In 2013, McDorman was at Four Corners, the conjunction of Arizona, Utah, Colorado and New Mexico, doing a small ceremony planting seeds with a group of people. Hopi land is located within the larger Navajo reservation in the northeast corner of Arizona.

“We wanted to film but you had to apply to Leigh Kuwanwisiwma, the director of the Hopi Cultural Preservation Office,” McDorman said. “Fortunately, he was there.”

Siegel picked up the tale. “After three months, they gave the SEED project permission to come and film him harvesting corn and to do an in-depth interview. Bill and I were thrilled to get these rare interviews and footage. If we were going to experience this one moment, we had to go immediately.”

Siegel said Kuwanwisiwma worked his grandfather’s field and went there every day and night for the past 60 years.

“The seeds are his children,” Siegel said.

McDorman jumped in. “Taggart asked if he sang to the corn. Leigh looked at me and said, ‘White boy thinks these ears can hear something.”

More laughs followed. I was beginning to want to see this documentary for the sheer enjoyment of sharing their enthusiasm. But “SEED” has a deep story to tell about how corporations are changing the way people eat, and live.

They said the Hopi are threatened by the patenting of their seeds. In Hawai‘i, a similar scenario is taking place. The climate and natural resources attracted five of the world’s largest biotech chemical corporations: Monsanto, Syngenta, Dow AgroSciences, DuPont Pioneer and BASF. For two decades, these chemical companies performed more open-field-test experiments of pesticide-resistant crops thousands of acres of Hawaiian land without any disclosure. Hawai‘i eventually banned GMOs entirely, the first state to take this step, in order to protect the land and its people.

In retaliation for the ban, Monsanto and Dow are suing Hawai‘i.

These are among the stories in “SEED.”

Siegel said the movie is filled with characters who “connect with seeds in a visceral way.”

Another of the main characters is Vadana Shiva. A scholar and environmental activist, Shiva has spent her life celebrating and supporting biodiversity and indigenous knowledge.

“Seed is not just the source of life,” Shiva said. “It is the very foundation of our being.”

Another character is a woman named Suman, who in her teens secretly saved seeds in her Indian community. When India found itself caught up in a farming crisis caused by mounting debt and crop failures associated with GMO crops, Suman was able to transform her whole village.

“In a correlating story, we are helping to created a Mountain West Regional Seed Vault at the Sawtooth Botanical Garden,” Starr said. This concrete vault, buried under a berm and designed by architect Dale Bates, will have seed collections, including one from Colorado State, as well as McDorman’s own collection, “which is under our bed,” Starr said. “It’s a seed bed.”
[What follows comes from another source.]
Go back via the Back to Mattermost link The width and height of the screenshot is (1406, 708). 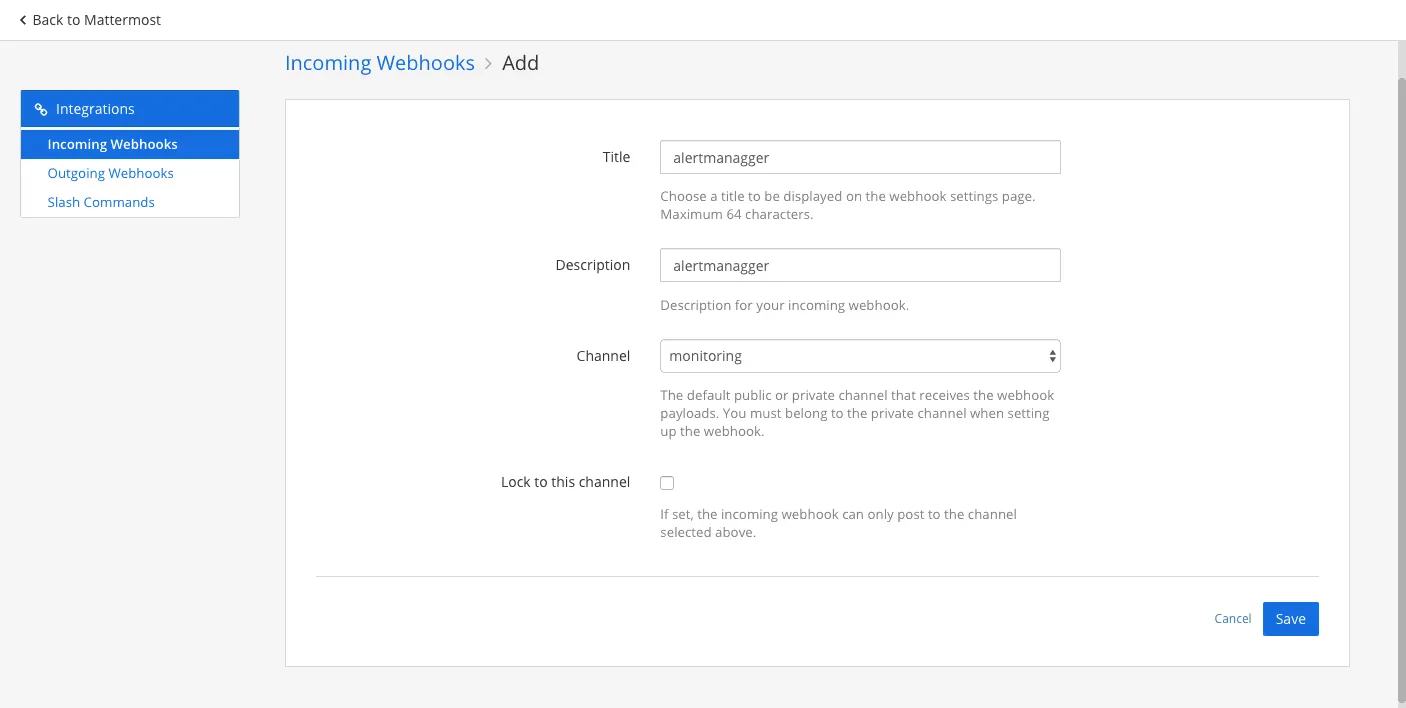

The inspiration from Seed School is igniting a new generation of seed savers. There are now about 500 seed libraries that have formed around the country. A decade ago, there was one.

There will be a filmmaker and Rocky Mountain Seed Alliance pre-screening reception at Friesen Gallery in Ketchum, from 5-6:30 p.m. with organic catered food by chef Laura Asphaga of NourishMe.